This example is a bit more involved than the previous examples as it shows the need for using backends other than ZSL when dealing with large sets of data. To run these examples you're going to need between 15Gb and 30Gb of disk space, the uncompressed wikipedia download alone is 14Gb. You're also going to need a computer which you can leave chugging away for a few hours at a time, we're dealing with some pretty serious amounts of data here.

The Wikipedia Example

The example I'm going to walk through today is to produce an offline, vertical Wikipedia search engine for a particular field. You could do a full Wikipedia search engine but that would take quite a bit more time and space. As you may know, I'm also quite interested in food and cooking so my vertical is going to be food related, but we'll come to that later.

Step 1. Getting Wikipedia

The first step in indexing Wikipedia is to download it's entire content. Go to the Wikipedia data dump download page and have a look at what's there, the one we'll be using is enwiki-latest-pages-articles.xml.bz2. This file contains all Wikipedia article and redirect pages in an easy to parse XML format. This is a big file (the one I downloaded was 3.2Gb) so don't even try to download it through your browser, use something like wget, also make sure the tool you use has the ability to restart downloads, you don't want to get 80% through the download and then have to restart. With wget it's as easy shown below.

rob@home:~/wikipedia# wget -c http://download.wikimedia.org/enwiki/latest/enwiki-latest-pages-articles.xml.bz2

This will take a while, even if you have a fast connection Wikipedia won't serve it up at lightning speeds, I left it over night and it was done in the morning.

Once you have the XML dump of Wikipedia you need to unpack it and prepare it. It is compressed with bzip2 so you will need to do unpack it, which again, is as easy as calling bunzip2.

rob@home:~/wikipedia# bunzip enwiki-latest-pages-articles.xml.bz2

This will take a while and hammer the CPU so go make a cup of tea and read the paper for a few minutes...

Once it has unpacked you will have one enormous XML file (about 14Gb). Unless you have configured PHP specifically it will not be able to handle files this big (if you have then you probably know about it so you can skip to the next section). The easiest solution to this problem is to just chop the file up into lots of smaller files, UNIX provides a very good tool for this, split. We need files less than 1Gb so let's split it into 900Mb chunks. The following command will give us 15-16 files named enwiki-chunks-aa, enwiki-chunks-ab, etc.

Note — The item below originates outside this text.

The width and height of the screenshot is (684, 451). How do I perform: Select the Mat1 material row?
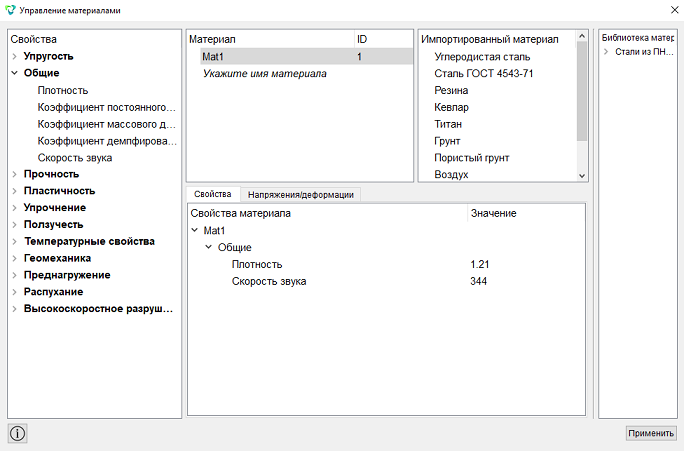306,56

rob@home:~/wikipedia# split --bytes=900m enwiki-latest-pages-articles.xml enwiki-chunks-

Step 2. Preparing The Data

Now that we have our Wikipedia data in a form that PHP can read we can move to the Forage install directory and start playing with the example. Change directory to the examples/wikipedia directory of your Forage install. First we want to filter down the full Wikipedia dump to our vertical, this is done with the writer.php script. If you want to index Wikipedia in it's entirety you can skip straight to the Indexing section This script will parse the split Wikipedia dump extracting articles by their category and inserting those which match your patterns into a stripped down xml file. You can get a brief manual of this script with the following command.

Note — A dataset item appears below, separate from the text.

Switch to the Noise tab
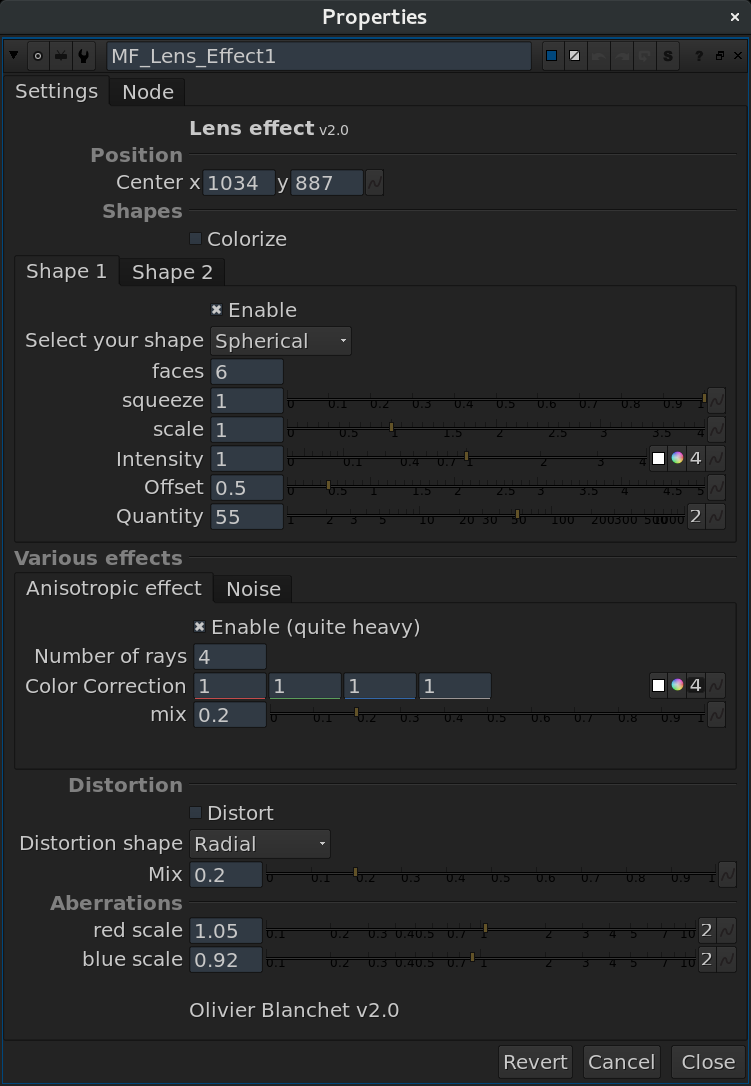The width and height of the screenshot is (751, 1086). [x=253, y=589]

rob@home:~/forage/examples/wikipedia# php writer.php --help

For this script to work you need to have a categories.lst file containing PCRE regular expressions, one per line. The categories.lst I'm using is in the Forage release and looks like this.

#food#i
#cook#i
#recipe#i
#meat#i
#vegetable#i
#poultry#i

So, for me to run this script with verbose output and write the output to the same path as the wikipedia dump I would use the following command. Which will give you a much more manageable XML file containing just the data we're going to index on a subset of the articles in the main dump. This will take a seriously long time, it has to parse over 4 million documents, extract their categories and match them against the set of regular expressions before deciding whether or not it should go into the vertical search. When I ran it on my laptop it took almost 9 hours!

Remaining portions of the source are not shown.